Stated exercise >>
Copy out the lines from the one containing "Uncheck the Uniform Scale checkbox" through the one containing "tap(117, 215)", inclusive, leaving out the pictures.

Task input >>
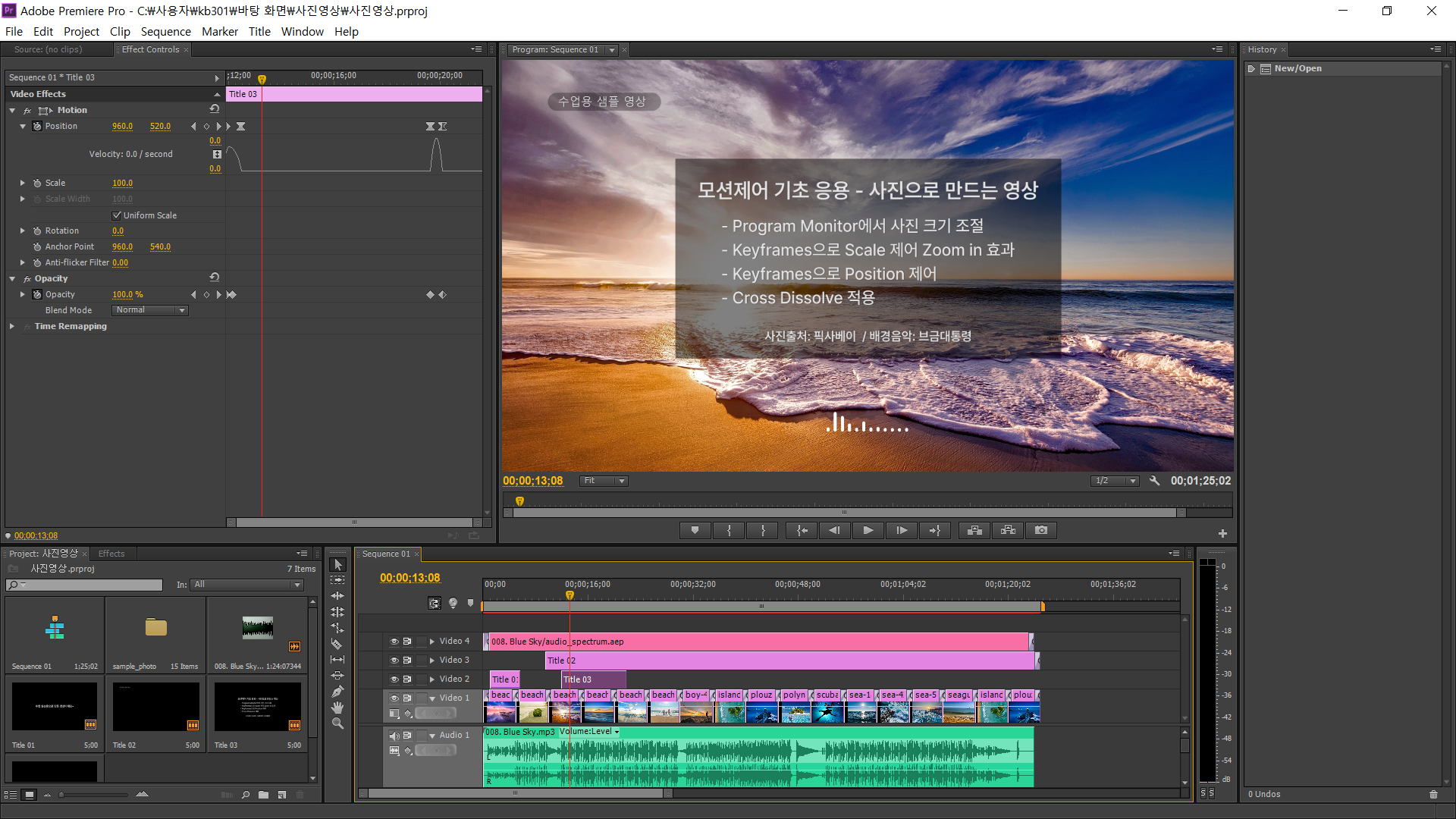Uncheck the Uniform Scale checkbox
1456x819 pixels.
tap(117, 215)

--

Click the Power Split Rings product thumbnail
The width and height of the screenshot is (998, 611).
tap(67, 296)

--

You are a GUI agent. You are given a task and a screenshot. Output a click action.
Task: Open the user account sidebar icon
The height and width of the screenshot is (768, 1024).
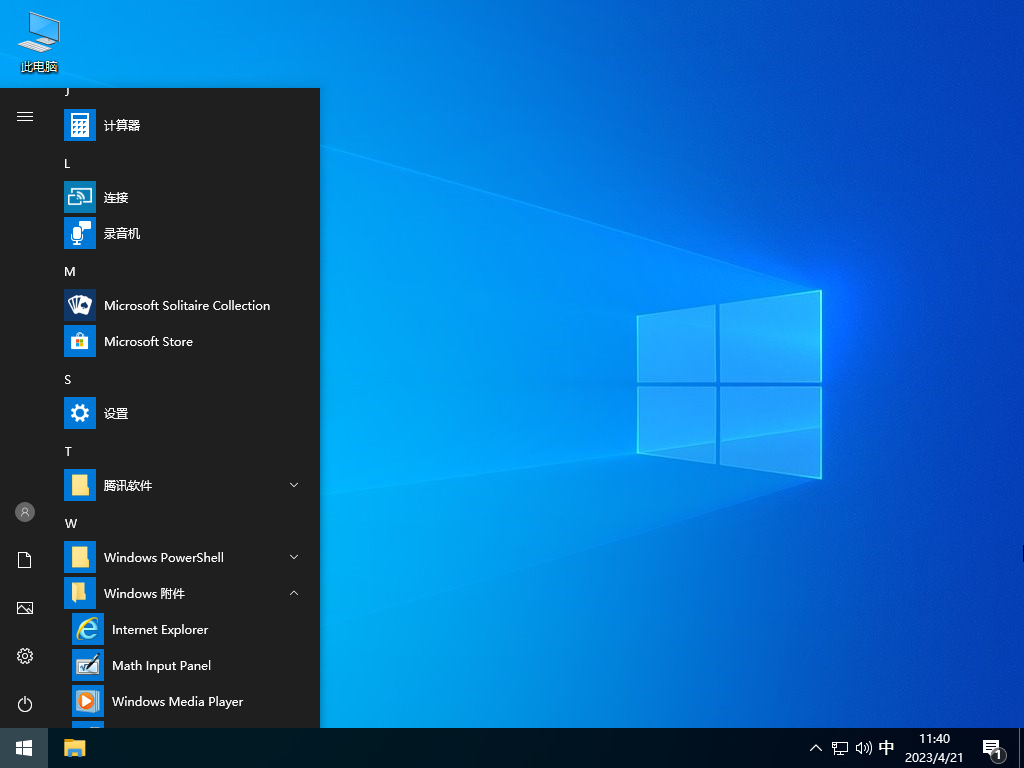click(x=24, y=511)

Reply to the exercise >>
Uncheck the Uniform Scale checkbox
1456x819 pixels.
tap(117, 215)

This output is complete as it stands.